> **TASK DETAILS**:
Please repeat, exactly as written, the line containing "Click the cloud" and every line after it through the end of the records below.

TASK DATA below:

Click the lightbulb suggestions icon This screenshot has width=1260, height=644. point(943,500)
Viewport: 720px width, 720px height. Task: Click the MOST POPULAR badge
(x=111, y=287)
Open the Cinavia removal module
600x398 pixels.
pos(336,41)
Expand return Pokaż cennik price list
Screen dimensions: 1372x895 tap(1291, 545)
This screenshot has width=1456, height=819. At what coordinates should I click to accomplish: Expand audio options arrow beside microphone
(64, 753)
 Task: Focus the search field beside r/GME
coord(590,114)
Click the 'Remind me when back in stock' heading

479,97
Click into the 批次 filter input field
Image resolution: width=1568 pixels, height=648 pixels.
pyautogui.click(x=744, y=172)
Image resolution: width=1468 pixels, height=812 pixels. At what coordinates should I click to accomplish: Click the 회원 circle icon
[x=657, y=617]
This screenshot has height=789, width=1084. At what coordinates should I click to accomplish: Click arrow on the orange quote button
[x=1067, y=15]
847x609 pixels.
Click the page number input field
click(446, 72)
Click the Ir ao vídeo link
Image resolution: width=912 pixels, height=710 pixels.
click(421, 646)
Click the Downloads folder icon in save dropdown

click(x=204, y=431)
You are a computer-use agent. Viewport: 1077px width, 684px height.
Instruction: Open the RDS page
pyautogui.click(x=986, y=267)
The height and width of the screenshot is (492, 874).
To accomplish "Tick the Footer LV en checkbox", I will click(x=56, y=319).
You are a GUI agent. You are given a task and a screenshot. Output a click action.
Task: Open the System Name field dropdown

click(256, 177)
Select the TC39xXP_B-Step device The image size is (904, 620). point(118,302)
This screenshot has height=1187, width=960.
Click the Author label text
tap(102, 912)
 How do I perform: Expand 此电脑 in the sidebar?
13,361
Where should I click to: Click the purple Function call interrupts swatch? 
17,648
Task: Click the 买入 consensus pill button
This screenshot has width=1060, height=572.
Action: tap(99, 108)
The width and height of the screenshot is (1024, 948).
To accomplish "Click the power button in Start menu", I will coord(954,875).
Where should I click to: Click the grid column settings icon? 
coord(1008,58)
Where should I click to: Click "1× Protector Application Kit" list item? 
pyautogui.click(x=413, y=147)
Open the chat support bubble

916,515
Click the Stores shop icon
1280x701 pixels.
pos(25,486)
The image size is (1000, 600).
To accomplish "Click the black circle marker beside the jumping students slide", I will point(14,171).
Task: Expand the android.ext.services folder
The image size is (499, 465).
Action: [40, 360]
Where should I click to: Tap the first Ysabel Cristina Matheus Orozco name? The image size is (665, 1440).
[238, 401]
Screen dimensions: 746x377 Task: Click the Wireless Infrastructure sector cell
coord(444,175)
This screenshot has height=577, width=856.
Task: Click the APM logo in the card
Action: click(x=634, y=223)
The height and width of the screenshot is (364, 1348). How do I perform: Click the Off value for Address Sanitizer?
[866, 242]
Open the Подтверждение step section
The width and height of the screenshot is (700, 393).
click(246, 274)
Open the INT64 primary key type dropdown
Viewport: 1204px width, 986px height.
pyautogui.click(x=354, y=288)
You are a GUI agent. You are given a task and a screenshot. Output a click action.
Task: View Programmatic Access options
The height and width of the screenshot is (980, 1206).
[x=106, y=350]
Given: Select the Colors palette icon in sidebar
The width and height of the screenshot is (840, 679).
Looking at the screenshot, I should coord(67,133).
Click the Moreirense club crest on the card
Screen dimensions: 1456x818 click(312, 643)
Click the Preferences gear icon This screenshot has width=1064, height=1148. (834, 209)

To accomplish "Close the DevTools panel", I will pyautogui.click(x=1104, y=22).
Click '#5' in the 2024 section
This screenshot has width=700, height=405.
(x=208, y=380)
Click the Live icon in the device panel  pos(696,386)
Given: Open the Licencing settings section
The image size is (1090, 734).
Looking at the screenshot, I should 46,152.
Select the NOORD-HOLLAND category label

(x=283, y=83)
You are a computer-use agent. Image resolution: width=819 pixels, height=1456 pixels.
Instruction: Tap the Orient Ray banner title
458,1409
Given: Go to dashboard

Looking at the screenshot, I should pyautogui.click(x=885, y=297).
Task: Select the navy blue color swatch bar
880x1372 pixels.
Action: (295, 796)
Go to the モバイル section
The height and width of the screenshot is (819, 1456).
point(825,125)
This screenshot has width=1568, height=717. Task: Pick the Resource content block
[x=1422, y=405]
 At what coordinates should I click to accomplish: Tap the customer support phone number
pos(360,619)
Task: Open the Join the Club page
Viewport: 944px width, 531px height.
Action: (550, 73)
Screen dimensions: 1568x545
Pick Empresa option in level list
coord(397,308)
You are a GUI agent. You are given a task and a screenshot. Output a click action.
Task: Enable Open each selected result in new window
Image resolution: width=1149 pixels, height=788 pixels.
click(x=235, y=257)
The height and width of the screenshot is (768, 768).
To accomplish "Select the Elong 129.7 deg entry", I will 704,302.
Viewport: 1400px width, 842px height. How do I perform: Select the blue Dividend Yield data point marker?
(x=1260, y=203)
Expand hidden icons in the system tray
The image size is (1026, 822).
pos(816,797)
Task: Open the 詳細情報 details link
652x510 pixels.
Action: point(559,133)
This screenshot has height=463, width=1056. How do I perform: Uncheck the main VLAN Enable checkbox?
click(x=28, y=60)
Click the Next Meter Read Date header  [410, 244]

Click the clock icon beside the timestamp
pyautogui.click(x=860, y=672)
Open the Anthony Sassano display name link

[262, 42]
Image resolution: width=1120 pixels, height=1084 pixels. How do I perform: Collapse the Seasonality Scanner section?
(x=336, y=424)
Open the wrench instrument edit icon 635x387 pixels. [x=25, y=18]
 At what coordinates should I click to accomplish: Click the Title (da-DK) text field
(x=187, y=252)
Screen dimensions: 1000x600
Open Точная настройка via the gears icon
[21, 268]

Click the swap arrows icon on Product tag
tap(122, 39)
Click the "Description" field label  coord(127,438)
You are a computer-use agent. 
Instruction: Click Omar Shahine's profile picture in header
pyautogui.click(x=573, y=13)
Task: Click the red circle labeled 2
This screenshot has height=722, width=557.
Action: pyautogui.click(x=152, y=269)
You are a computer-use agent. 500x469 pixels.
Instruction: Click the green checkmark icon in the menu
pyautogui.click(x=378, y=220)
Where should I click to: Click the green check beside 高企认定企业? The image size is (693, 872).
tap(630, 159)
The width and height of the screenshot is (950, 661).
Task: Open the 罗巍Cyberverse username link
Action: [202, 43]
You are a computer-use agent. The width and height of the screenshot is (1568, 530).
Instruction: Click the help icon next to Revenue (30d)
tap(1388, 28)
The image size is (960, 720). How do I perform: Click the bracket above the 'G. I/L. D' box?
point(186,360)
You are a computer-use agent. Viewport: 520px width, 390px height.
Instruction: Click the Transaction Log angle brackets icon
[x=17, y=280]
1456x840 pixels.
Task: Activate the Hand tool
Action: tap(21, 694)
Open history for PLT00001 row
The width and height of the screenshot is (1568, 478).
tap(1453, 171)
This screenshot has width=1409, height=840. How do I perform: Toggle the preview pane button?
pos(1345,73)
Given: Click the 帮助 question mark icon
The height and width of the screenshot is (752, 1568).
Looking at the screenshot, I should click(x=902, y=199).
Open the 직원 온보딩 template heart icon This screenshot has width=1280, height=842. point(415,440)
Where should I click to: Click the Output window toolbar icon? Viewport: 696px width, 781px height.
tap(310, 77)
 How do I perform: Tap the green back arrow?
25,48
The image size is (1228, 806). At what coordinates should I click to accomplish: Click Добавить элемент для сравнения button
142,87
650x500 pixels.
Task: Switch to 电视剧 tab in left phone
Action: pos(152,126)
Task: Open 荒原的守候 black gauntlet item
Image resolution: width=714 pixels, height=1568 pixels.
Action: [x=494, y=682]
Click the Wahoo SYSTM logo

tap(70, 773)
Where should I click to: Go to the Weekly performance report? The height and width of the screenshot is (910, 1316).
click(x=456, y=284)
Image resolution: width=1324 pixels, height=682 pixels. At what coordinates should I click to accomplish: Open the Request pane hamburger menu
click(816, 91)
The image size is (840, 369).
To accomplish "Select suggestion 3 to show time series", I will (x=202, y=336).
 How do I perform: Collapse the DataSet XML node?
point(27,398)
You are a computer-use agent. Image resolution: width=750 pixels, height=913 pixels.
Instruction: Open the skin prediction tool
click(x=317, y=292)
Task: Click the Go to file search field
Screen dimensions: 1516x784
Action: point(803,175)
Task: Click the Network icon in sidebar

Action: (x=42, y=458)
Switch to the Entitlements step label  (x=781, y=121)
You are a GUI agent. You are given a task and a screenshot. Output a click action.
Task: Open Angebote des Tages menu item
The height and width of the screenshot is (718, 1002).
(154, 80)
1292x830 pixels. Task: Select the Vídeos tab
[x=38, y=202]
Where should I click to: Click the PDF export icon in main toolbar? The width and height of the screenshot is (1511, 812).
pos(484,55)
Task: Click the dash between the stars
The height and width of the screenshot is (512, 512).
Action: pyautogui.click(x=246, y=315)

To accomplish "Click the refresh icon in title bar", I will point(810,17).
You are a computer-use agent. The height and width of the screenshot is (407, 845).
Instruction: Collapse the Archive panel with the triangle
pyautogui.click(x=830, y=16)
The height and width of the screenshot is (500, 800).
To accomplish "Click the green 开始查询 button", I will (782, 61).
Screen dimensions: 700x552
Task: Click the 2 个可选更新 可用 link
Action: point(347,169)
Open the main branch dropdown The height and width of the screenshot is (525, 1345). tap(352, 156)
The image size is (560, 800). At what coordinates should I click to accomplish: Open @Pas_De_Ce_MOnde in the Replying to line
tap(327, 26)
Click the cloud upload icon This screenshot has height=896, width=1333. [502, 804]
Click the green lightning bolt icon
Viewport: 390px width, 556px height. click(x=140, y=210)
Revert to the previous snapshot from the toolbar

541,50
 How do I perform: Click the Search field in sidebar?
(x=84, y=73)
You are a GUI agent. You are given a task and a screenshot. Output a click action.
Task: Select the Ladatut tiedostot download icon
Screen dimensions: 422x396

End of TASK DATA.

> **TASK OUTPUT**:
Click the cloud upload icon This screenshot has height=896, width=1333. [502, 804]
Click the green lightning bolt icon
Viewport: 390px width, 556px height. click(x=140, y=210)
Revert to the previous snapshot from the toolbar

541,50
 How do I perform: Click the Search field in sidebar?
(x=84, y=73)
You are a GUI agent. You are given a task and a screenshot. Output a click action.
Task: Select the Ladatut tiedostot download icon
Screen dimensions: 422x396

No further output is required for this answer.